:: Texto de leitura ::
Toda pessoa que, pela fé, acolhe Jesus e dele se alimenta já possui a vida eterna. A fé em Jesus não se resume a um assentimento intelectual nem apenas a uma adesão religiosa, sem compromisso concreto. A fé é um jeito de ser que perpassa o cotidiano da vida. É a configuração da nossa vida na vida de Jesus. Assim, todo aquele que vive em Jesus não perecerá. Foi para isso que Deus enviou o seu Filho ao mundo. “Esta é a vontade de meu Pai: que todo aquele que vê o Filho e nele crê tenha a vida eterna; e eu o ressuscitarei no último dia”. A fé nos possibilita “ver” Jesus, penetrar no seu mistério e inundar todo o nosso ser pelo dom da verdadeira vida.
:::
:: Itens apresentados ::
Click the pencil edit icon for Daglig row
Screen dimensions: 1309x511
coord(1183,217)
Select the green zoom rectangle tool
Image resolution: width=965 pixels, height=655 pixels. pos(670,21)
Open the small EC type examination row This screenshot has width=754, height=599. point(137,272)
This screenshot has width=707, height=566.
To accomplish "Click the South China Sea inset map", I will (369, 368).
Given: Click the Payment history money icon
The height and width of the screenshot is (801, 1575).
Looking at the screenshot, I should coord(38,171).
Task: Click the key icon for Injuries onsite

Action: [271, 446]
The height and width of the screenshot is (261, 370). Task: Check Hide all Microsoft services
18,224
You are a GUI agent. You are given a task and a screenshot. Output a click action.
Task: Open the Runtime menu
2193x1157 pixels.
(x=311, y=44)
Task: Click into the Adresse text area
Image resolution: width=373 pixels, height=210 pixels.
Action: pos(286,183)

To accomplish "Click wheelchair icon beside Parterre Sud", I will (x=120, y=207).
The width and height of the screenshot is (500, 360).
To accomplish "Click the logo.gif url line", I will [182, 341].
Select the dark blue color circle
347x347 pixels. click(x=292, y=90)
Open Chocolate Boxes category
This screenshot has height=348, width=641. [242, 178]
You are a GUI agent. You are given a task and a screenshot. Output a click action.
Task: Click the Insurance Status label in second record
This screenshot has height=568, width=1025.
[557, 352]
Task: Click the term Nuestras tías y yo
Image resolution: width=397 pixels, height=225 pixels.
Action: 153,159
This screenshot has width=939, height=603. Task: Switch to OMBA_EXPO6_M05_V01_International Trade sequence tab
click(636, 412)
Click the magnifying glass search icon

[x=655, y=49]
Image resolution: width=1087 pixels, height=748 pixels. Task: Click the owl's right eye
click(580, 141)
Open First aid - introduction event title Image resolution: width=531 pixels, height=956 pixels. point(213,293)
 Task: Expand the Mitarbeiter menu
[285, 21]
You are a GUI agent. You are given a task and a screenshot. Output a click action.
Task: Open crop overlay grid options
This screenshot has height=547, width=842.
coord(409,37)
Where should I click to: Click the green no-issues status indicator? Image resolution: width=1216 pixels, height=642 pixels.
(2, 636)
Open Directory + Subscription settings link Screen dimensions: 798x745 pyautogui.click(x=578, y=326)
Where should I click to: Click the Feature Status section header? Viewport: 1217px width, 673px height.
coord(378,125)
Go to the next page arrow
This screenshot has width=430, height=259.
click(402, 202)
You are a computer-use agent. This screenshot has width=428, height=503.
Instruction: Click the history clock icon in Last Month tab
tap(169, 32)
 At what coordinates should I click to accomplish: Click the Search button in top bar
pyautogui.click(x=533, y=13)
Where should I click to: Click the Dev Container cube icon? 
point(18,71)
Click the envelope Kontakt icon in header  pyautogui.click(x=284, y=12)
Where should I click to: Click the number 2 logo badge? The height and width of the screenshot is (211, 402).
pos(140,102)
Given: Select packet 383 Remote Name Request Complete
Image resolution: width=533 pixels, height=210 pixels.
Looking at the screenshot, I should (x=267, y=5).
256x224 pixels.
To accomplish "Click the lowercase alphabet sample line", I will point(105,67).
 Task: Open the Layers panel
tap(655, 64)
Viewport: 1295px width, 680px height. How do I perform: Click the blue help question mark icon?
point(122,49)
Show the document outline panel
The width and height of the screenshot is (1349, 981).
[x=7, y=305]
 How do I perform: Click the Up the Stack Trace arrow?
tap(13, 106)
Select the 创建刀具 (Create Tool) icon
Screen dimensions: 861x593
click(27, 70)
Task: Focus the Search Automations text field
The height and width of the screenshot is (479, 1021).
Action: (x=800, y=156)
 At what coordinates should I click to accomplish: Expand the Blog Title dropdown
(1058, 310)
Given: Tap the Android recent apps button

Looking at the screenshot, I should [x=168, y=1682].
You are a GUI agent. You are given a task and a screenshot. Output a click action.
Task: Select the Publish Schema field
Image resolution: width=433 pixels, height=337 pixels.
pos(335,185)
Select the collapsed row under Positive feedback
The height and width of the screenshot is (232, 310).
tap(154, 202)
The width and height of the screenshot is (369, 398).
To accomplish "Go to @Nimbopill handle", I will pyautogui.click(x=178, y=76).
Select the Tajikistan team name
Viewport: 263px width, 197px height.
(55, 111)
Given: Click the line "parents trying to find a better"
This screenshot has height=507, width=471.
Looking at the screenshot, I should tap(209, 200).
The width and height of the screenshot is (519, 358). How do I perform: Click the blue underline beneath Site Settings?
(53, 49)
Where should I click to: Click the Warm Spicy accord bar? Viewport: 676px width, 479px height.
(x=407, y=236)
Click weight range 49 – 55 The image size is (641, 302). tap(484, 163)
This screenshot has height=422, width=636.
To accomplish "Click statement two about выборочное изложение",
:::
Descrição da tarefa:
Transcreva, do texto sobre a fé em Jesus, o trecho de "Toda pessoa que, pela" a "da verdadeira vida.". Os itens são material à parte, independente do texto sobre a fé em Jesus.

Tarefa concluída:
Toda pessoa que, pela fé, acolhe Jesus e dele se alimenta já possui a vida eterna. A fé em Jesus não se resume a um assentimento intelectual nem apenas a uma adesão religiosa, sem compromisso concreto. A fé é um jeito de ser que perpassa o cotidiano da vida. É a configuração da nossa vida na vida de Jesus. Assim, todo aquele que vive em Jesus não perecerá. Foi para isso que Deus enviou o seu Filho ao mundo. “Esta é a vontade de meu Pai: que todo aquele que vê o Filho e nele crê tenha a vida eterna; e eu o ressuscitarei no último dia”. A fé nos possibilita “ver” Jesus, penetrar no seu mistério e inundar todo o nosso ser pelo dom da verdadeira vida.